Extracted records Start Marker
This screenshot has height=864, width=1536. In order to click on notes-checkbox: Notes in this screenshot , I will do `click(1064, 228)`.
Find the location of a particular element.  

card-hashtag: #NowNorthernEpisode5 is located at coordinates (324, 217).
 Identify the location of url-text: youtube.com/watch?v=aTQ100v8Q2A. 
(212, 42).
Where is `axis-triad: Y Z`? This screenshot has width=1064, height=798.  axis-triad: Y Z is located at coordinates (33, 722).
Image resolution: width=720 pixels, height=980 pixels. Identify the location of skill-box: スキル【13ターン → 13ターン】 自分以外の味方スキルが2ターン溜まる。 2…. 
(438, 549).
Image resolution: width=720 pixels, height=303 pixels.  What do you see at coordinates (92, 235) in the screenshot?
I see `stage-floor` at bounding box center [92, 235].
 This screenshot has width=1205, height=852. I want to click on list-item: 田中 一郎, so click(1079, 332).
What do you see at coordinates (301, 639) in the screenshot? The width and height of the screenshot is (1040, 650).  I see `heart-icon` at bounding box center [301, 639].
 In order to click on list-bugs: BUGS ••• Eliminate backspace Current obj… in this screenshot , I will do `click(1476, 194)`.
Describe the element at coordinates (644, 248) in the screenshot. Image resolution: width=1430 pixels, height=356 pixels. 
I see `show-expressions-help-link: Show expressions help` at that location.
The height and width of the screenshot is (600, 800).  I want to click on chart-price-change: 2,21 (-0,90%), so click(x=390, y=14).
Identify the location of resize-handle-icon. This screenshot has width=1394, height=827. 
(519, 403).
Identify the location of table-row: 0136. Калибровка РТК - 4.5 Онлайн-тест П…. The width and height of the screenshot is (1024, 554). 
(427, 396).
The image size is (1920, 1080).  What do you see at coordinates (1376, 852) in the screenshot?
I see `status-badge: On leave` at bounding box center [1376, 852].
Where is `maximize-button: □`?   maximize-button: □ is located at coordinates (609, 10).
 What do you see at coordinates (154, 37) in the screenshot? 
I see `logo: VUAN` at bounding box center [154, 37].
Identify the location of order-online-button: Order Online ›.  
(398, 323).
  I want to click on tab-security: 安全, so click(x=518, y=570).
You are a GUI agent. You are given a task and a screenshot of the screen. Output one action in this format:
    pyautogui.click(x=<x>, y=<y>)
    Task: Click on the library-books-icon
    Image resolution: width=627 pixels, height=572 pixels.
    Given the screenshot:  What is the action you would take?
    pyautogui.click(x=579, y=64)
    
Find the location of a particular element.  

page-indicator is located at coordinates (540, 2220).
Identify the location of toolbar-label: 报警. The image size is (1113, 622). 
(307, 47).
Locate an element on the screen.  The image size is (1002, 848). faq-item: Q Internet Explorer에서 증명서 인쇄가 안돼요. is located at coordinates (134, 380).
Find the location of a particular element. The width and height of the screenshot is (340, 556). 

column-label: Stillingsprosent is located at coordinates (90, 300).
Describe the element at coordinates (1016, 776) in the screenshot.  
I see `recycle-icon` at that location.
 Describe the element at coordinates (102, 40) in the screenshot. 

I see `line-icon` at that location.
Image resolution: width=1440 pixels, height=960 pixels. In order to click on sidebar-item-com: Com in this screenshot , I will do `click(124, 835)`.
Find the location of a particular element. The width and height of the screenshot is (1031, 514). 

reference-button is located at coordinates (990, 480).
Extracted records End Marker
**What the task asks**. Copy the listing word for word, from the line containing "You are a GUI" through the end of the listing. Include both the first and last lines of that span.

**Answer for the task**.
You are a GUI agent. You are given a task and a screenshot of the screen. Output one action in this format:
    pyautogui.click(x=<x>, y=<y>)
    Task: Click on the library-books-icon
    Image resolution: width=627 pixels, height=572 pixels.
    Given the screenshot:  What is the action you would take?
    pyautogui.click(x=579, y=64)
    
Find the location of a particular element.  

page-indicator is located at coordinates (540, 2220).
Identify the location of toolbar-label: 报警. The image size is (1113, 622). 
(307, 47).
Locate an element on the screen.  The image size is (1002, 848). faq-item: Q Internet Explorer에서 증명서 인쇄가 안돼요. is located at coordinates (134, 380).
Find the location of a particular element. The width and height of the screenshot is (340, 556). 

column-label: Stillingsprosent is located at coordinates (90, 300).
Describe the element at coordinates (1016, 776) in the screenshot.  
I see `recycle-icon` at that location.
 Describe the element at coordinates (102, 40) in the screenshot. 

I see `line-icon` at that location.
Image resolution: width=1440 pixels, height=960 pixels. In order to click on sidebar-item-com: Com in this screenshot , I will do `click(124, 835)`.
Find the location of a particular element. The width and height of the screenshot is (1031, 514). 

reference-button is located at coordinates (990, 480).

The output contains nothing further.